■ **Extrait de page**:
Le gouvernement du Québec a adopté dernièrement le projet de loi 9, qui vise à accroître la prospérité socioéconomique du Québec et à répondre adéquatement aux besoins du marché du travail par une intégration réussie des personnes immigrantes. Chaque fois que le gouvernement propose de nouvelles mesures en matière d’immigration et d’intégration, je ne puis m’empêcher de penser à une personne, ma maman.

« Je m’appelle Tao, comme général Tao. » Au fil du temps, ma mère a compris que son nom, bien qu'il soit composé d’une seule syllabe, est difficile à retenir. Objectivement, maman Tao est une citoyenne travaillante, éduquée, cultivée et engagée. Depuis son arrivée à Montréal en 2005, elle n’a jamais cessé de travailler fort malgré des obstacles et des difficultés. De plus, elle a pu apprendre le français. Elle compte parmi les téléspectateurs les plus loyaux du Téléjournal et de Tout le monde en parle. Or, je doute toujours que son parcours soit conforme aux critères d’un modèle d’intégration réussie.

Ma mère, originaire de Chine, est venue au Québec comme immigrante économique. Pour être admise au Programme des travailleurs qualifiés et obtenir le certificat de sélection du Québec, notre famille a été jugée par le gouvernement en fonction d’un nombre de facteurs, tels que la formation, la situation économique, les langues, l’expérience de travail, etc. Nous avons passé plusieurs tests, une entrevue à Hong Kong et d’autres formalités sur une période de plusieurs années.

En d'autres mots, je suppose que le gouvernement du Québec a examiné ma famille à la loupe et a cru que nous allions être en adéquation parfaite avec la Belle Province.

■ **Extrait source**:
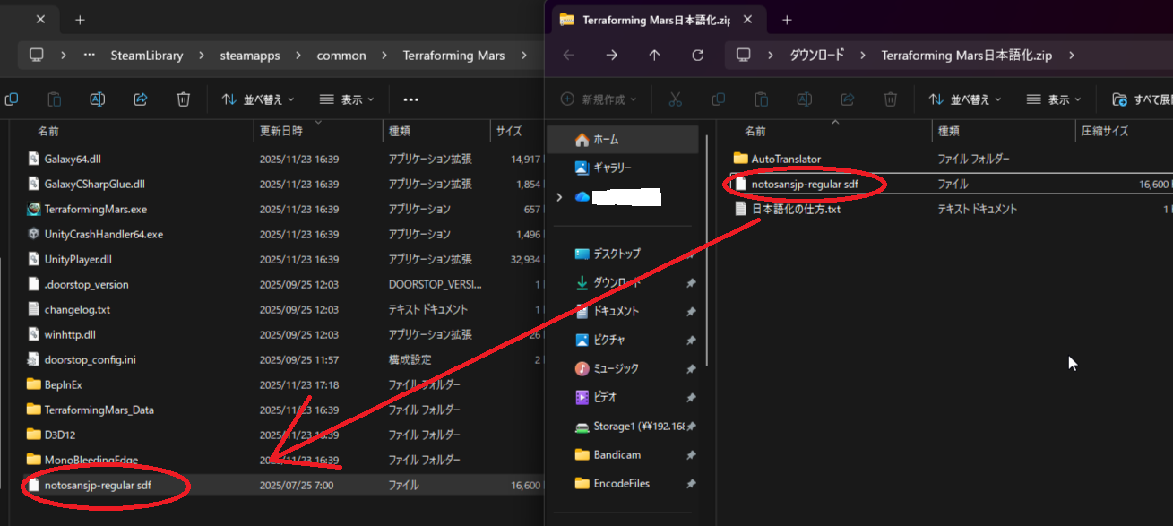The height and width of the screenshot is (526, 1173).
Task: Click the forward navigation arrow in zip window
Action: [611, 56]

■ **Exercices à traiter**:
A. Restituez à l'identique le passage du texte sur l'intégration de maman Tao qui va de « Le gouvernement du » jusqu'à « personne, ma maman. ».
B. Relevez tous les adjectifs qui qualifient maman Tao dans la phrase du texte sur son intégration qui commence par « Objectivement ».
C. Selon le texte sur l'intégration de maman Tao, en quelle année est-elle arrivée à Montréal ?

■ **Réponses finales**:
A.
Le gouvernement du Québec a adopté dernièrement le projet de loi 9, qui vise à accroître la prospérité socioéconomique du Québec et à répondre adéquatement aux besoins du marché du travail par une intégration réussie des personnes immigrantes. Chaque fois que le gouvernement propose de nouvelles mesures en matière d’immigration et d’intégration, je ne puis m’empêcher de penser à une personne, ma maman.

B. travaillante, éduquée, cultivée, engagée

C. En 2005.